TWAWEZA revealed a very graphical snap shot of the state of our education system; telling a story that has become as common place amongst Tanzanians as a folklore passed on one generation after another, but now with graphical details in typical TWAWEZA style.
This comes on the heels of form six results that saw Azania Secondary School, once a beckon of academic excellence, secure a place amongst the bottom ten performers and permanently cementing the dominance of private schools in the top echelons of academic performance in Tanzania.
As we convene yet again to commune over these findings, like many before that throw shade on our beleaguered education system, one cannot help but feel the irony in it all.

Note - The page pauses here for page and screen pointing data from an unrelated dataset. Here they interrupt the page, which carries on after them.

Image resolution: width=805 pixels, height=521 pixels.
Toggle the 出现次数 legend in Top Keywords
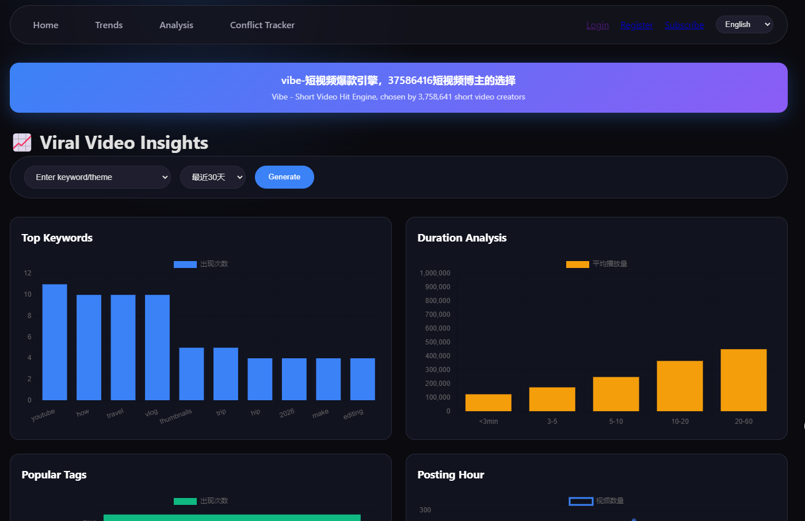201,264
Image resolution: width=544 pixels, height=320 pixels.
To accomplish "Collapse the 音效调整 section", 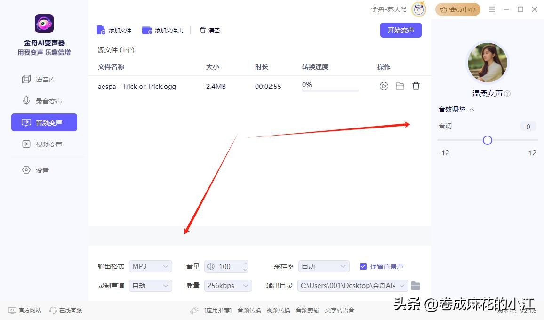I will (x=472, y=109).
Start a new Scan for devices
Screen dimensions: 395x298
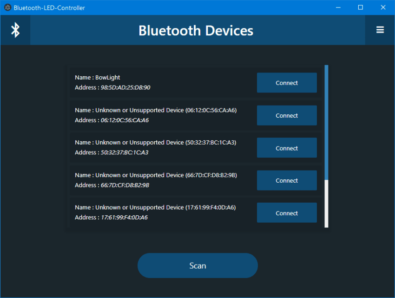point(198,265)
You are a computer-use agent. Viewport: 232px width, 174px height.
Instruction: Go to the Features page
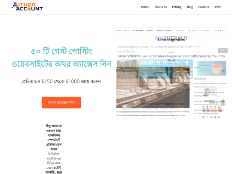(161, 7)
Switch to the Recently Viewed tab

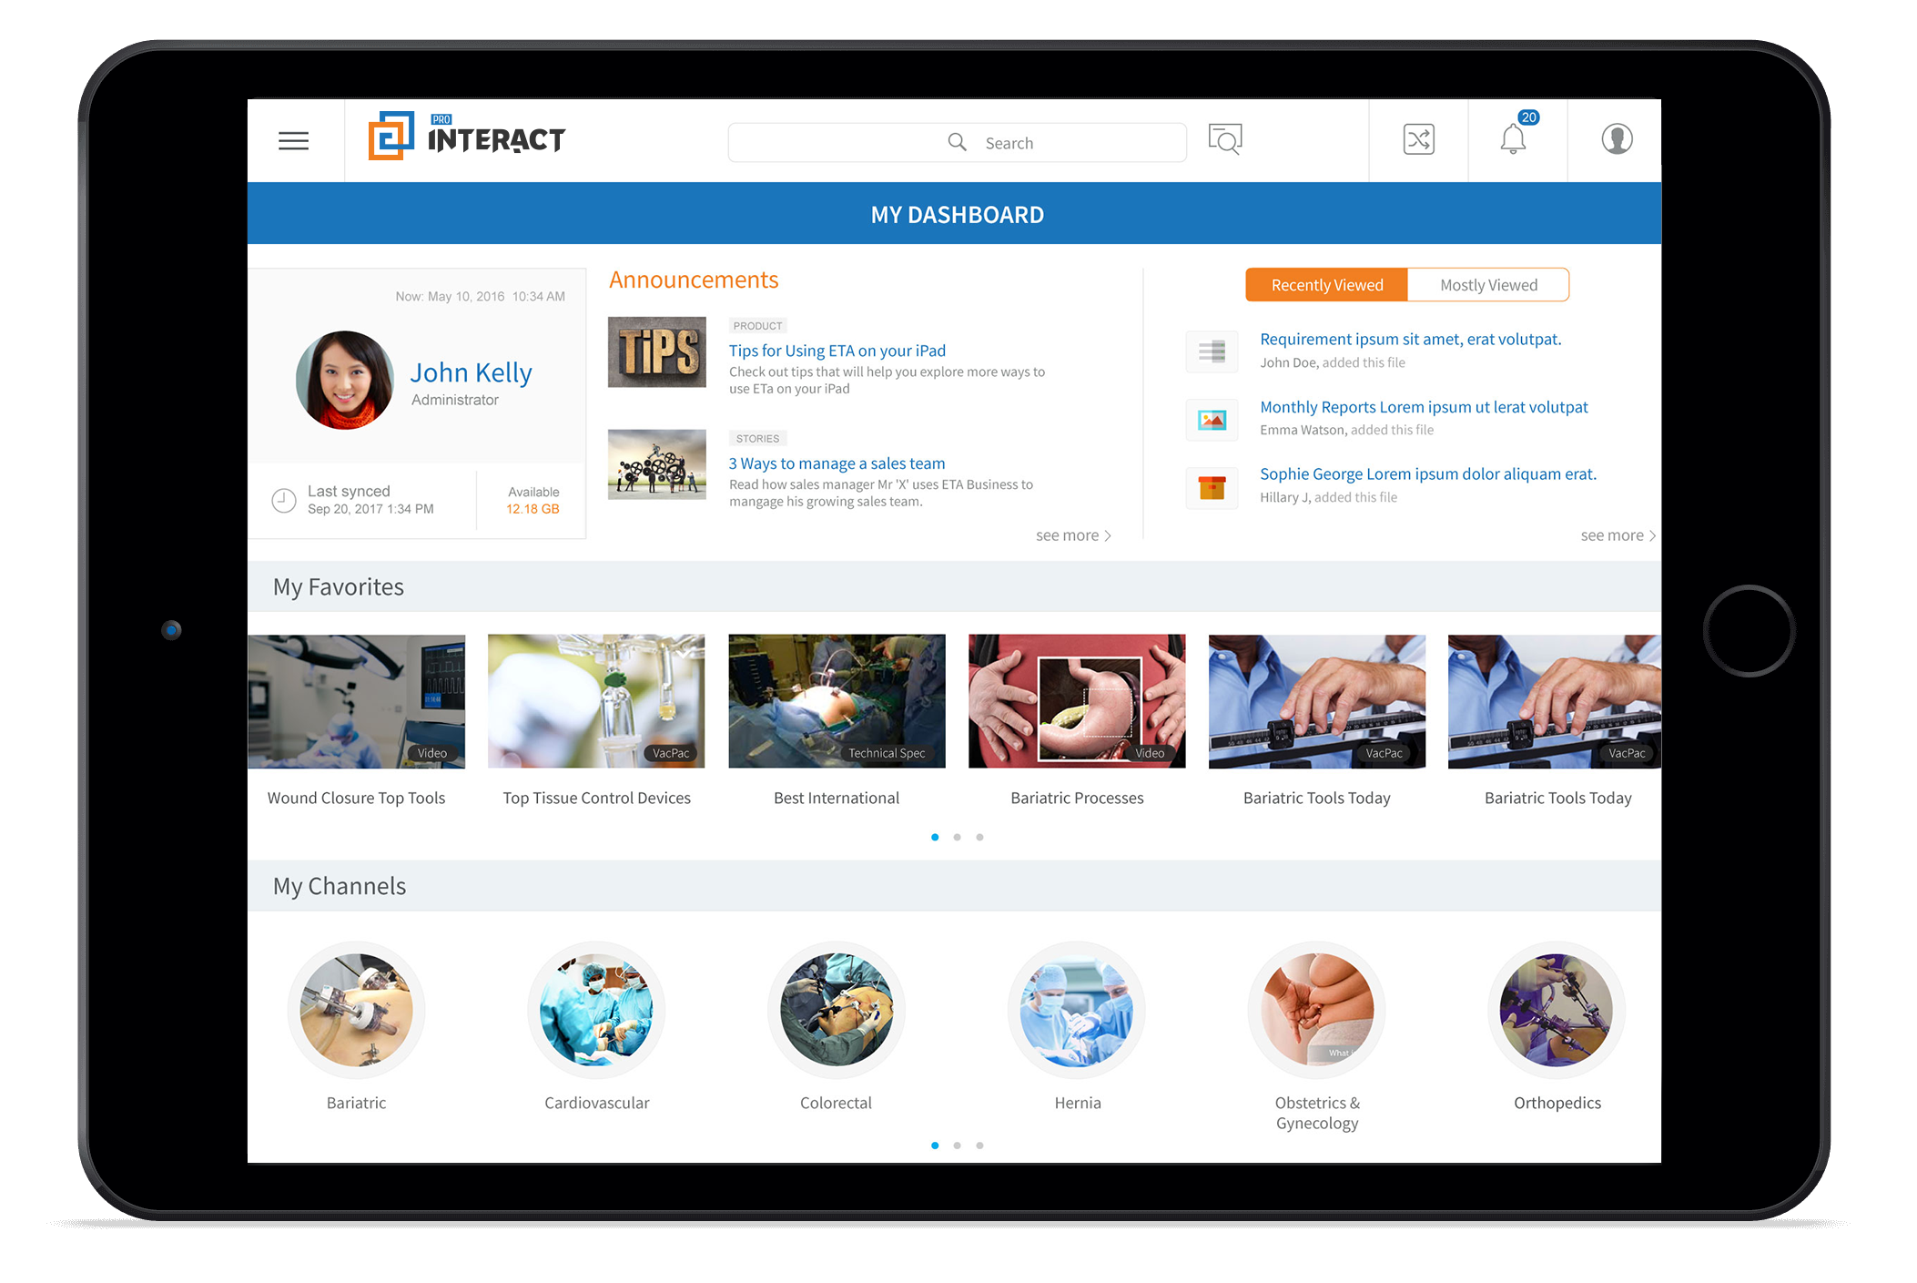(x=1323, y=285)
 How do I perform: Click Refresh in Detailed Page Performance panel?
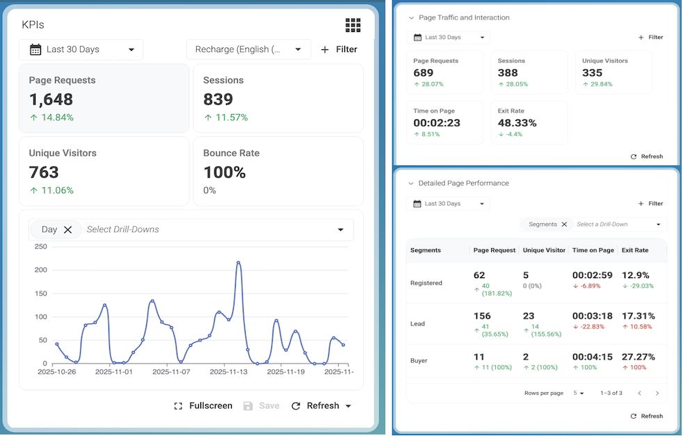tap(646, 416)
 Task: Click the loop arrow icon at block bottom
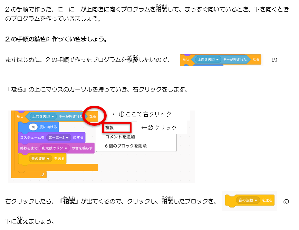(x=43, y=175)
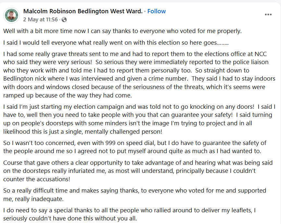The height and width of the screenshot is (224, 281).
Task: Click the paragraph starting 'So a really difficult time'
Action: click(x=135, y=195)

Most of us offering commentary on all this, including myself, are beneficiaries of a good-system-gone-bad and shamelessly commune time and again to go over results that often paint the same picture with no tangible resolve as if there were no consequences?
Most of us, commentators, have jobs so an interview to us is another cause to be thankful that we have made it as we watch so many who come before us who most likely won’t.
Most of us, commentators, now, only know public schools like Azania through the lens of such reports as our children are ‘safe’ in the time capsules called private schools that protect them (albeit in the short term) from the realities of a world we continue to fashion in their disfavor.
Like a virus that has found its way into our moral conscience, we have built a tolerance for a disease more corrosive than any other to the long term standing of our nation.
So every exam result season; every daunting research findings review session is followed with the same ill fated outpouring of grief and disappointment lined with traces of ridicule for results that are for most of us far enough removed from our individual reality to really matter but may be more significant to our collective good than we choose to believe.
What did Mwalimu know that we may have chosen to ignore 50years on?
One of Mwalimu’s earliest interventions in his quest to build this great nation was with the education system; nationalizing schools owned predominantly by religious bodies to allow, not only for wider access, but more probably and more importantly, for the government to have a stronger hand in informing the formative stages of its people. So schools were like manufacturing lines producing Tanzanians out of the varied peoples that colored our nation.
Using schooling systems in this way should not be viewed as the reserve of Ujamaa or socialism, as is always mistakenly assumed. From the United States of America to Sweden and communist China, any society of note invests significantly in public education, in particular, at the formative stages of its people’s development (primary and secondary level) as a critical part of the navigation of its social conscience.
I remember my father once telling me how his father, my grandfather, didn’t want him to pursue studies beyond standard four; preferring that he stay home and tend to cattle that would, at least, ensure him dowry upon coming of a marrying age. Clearly if left to our own methods, be it religious, tribal or otherwise achieving ONE Tanzania is almost as impossible as it is possible.
Mwalimu knew that the state of our Nation is heavily dependent on the state of our education.
Education, which is often associated with imparting knowledge and skills that are key to reinforcing the economics of the land, is a vital funnel for seeding critical values that make us not just a strong economy but more importantly a strong nation in a world that is becoming more pervasive and illusive as a result.
Can we entrust, then, the private sector (harboring private agendas often known only to the owners) even with this sensitive task of stewardship in building this nation’s fabric?
And yet we are surprised that even when our economy is growing strength on strength, the threads that hold our national identity together are growing looser and looser.
As if this were not enough to go on, when we hand our education system to private schools without sufficient investment in public education, we are also sending another alarming message – your liberation as a poor person has a price! How can we tell a family that is already impoverished by circumstance that their only hope to correct their fortunes through the lives of their children requires a hefty and often dollar pegged investment in education that they don’t have? Money should never be a pre-requisite for poor people to break through.
Years ago, it wasn’t uncommon to find children of ministers, permanent secretaries, directors, officers and office clerks all attending the same public school and getting the same opportunity to break through as a result. 50years later these same public schools serve only as a stark reminder of how divided our society is progressively becoming with only the extremely impoverished left to take their children to there.
In a country that claims to be predominantly poor, it fails to register, even in my usually quite imaginative mind, how expensive private sector education can or will solve anything on a national level, especially if it entails abandoning public sector education outright? If the USA can justly call itself the land of opportunities, it is primarily as a result of nurturing an education system that brings together most of the population irrespective of background or circumstance through one ‘melting pot’ called public schooling.
It is my hope that Prof. Ndalichako, Minister of Education, who in her initial stages as the custodian of our education system and nation’s future as a result, has demonstrated with passion and rigger her willingness to go where very few were willing to go before and revive the role of the public sector in education as a main stay (not by the way) will not wane in the face of a society that is cursed to know what it wants (and is willing to kick and shout loud for it) but either doesn’t know or isn’t willing to put in what it takes to make what they want a reality.